Sunday of Week 10 of Ordinary Time (Year C)

Commentary on 1 Kings 17:17-24; Galatians 1:11-19; Luke 7:11-17

THE THEME OF THE READINGS today focuses on God and his incarnate Son, Jesus, as the source of life. There is a contrast between Jesus and Elijah, one of the great prophets of the Hebrew Testament.

The simple story in today’s Gospel is only one of three in the Gospel where Jesus is described as bringing a dead person to life. The most dramatic is the story of Lazarus told in John’s gospel. There is the also the story of the synagogue leader’s daughter although it is not categorically certain that she had actually died. She might have been in a coma or catatonic state but those present believed she was dead.

A sad situation

In the thinking of the time, today’s scene is particularly sad. A woman, who has already lost her husband, has now lost her only son and the only means of her support. The lot of the widow, often a relatively young woman, was particularly difficult in a society where the married woman was no longer the responsibility of her own family and who, after the death of husband and children, was of no further interest to her in-laws either. She simply had nowhere to look for support. She was largely left to her own devices in a society where social welfare was unknown. It is no wonder that widows were often quoted, with orphans – children without a family, as the most to be pitied in society.
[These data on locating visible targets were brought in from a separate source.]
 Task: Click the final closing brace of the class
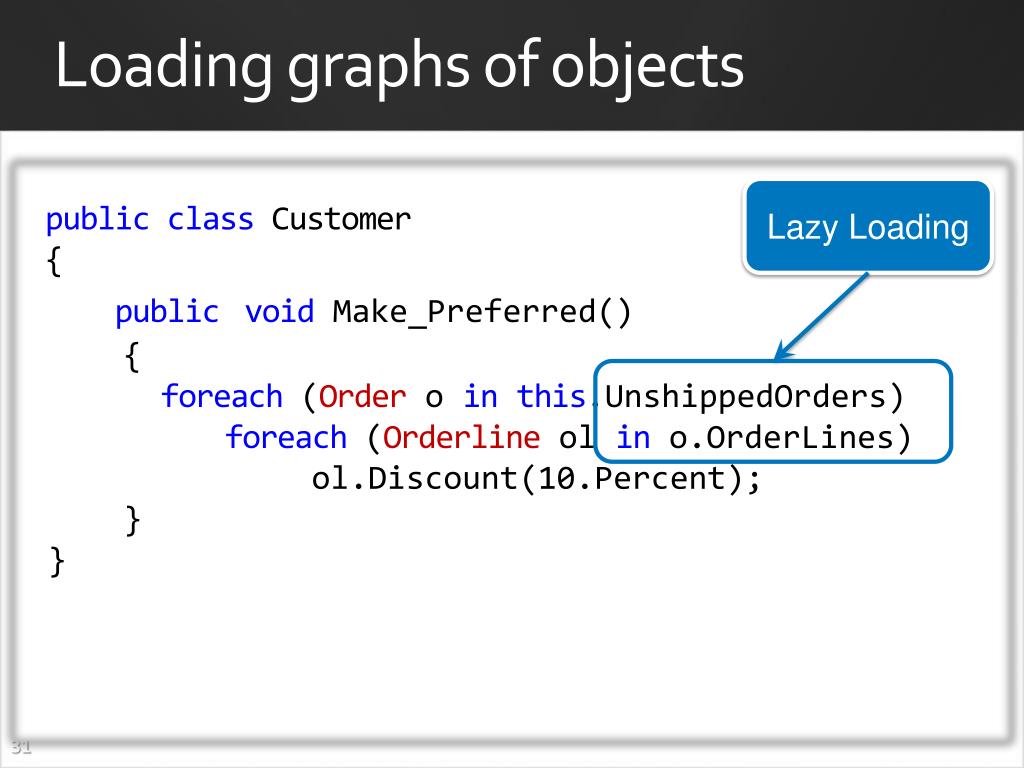57,562
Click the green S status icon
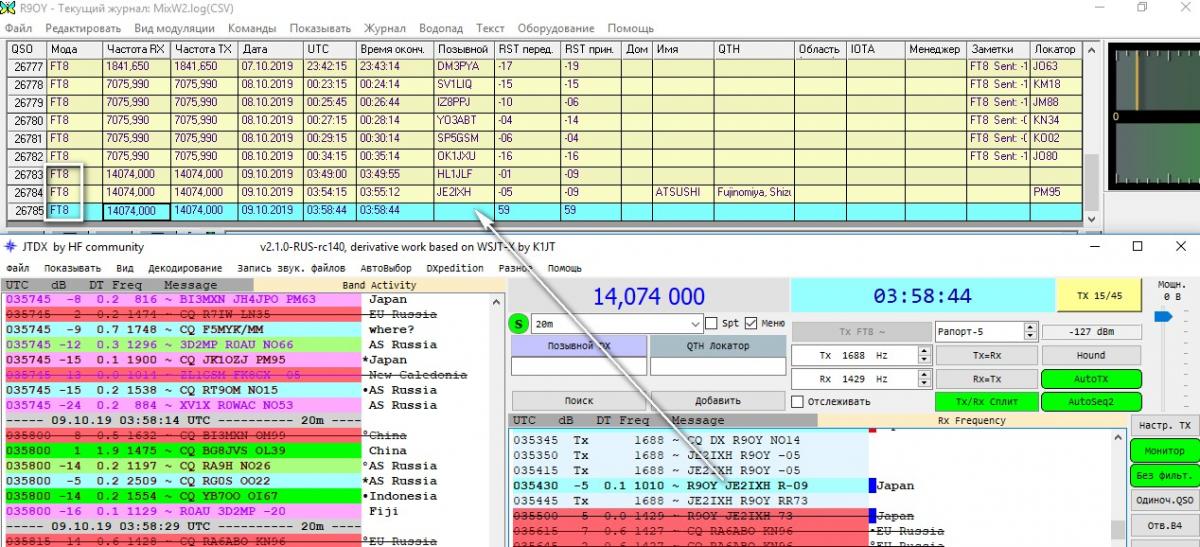 (518, 324)
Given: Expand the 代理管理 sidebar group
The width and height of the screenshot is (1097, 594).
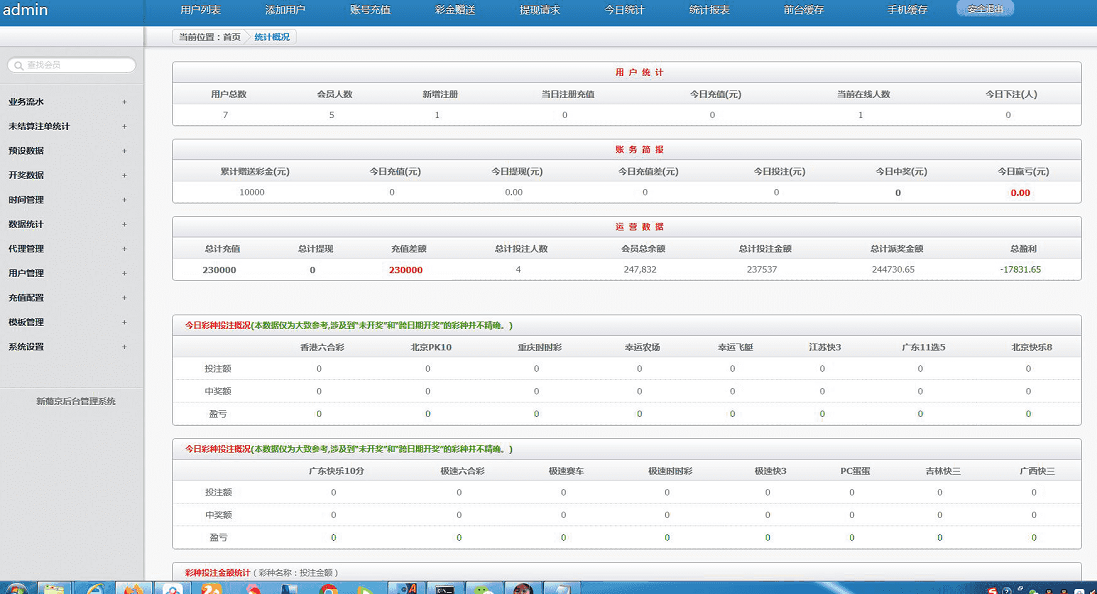Looking at the screenshot, I should pos(124,249).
Jesus himself is deeply moved at her plight. Significantly at this point and for the first time in his Gospel, Luke refers to Jesus as “Lord”, a title reserved for God alone. He approaches the litter carrying the dead man, tells the bearers to stop and then simply orders the young man to rise up. As in other similar stories, the word “rise up” is the same as that used to describe the resurrection of Jesus. “I have come that they may have life.”

Awe and admiration

The reaction of the people around is one of awe and admiration. “A great prophet has risen among us and God has visited his people.” They had no doubts about the origin of what they had seen taking place; it was the work of God. Not surprisingly, the story spread like wildfire all through Judea and beyond.

In calling Jesus a prophet, the people were perhaps thinking of another great prophet, Elijah, who also gave a son back to a grieving widow. This is the widow of Zarephath, mentioned by Jesus in his confrontation with the people of his hometown (cf. Gospel of 4th Sunday C). God had told Elijah to go and live in her house. She was a desperately poor woman who, when Elijah first met her, was gathering sticks to light a fire so that she could cook a final last meal for her son and herself before they both died of poverty and starvation. Elijah solved that problem by providing an unending supply of basic food for all three of them.

But now, the son has fallen ill and “his illness was so severe that in the end he had no breath left in him”. The mother, now – like the widow in today’s Gospel – about to lose her only hope in life, is distraught and takes it out on Elijah. She sees him as a man of God bringing punishment on her former sins. But Elijah takes the son, carries him upstairs and stretches himself three times on the boy’s body while praying to God to restore life to the boy. In acting like this, it would seem that this was a symbolic transfer of some of his own bodily warmth to the boy but it is clear that life would come through prayer. The prayer was answered and the boy is given back to a grateful mother. She now sees Elijah truly as a man of God bringing life to his people.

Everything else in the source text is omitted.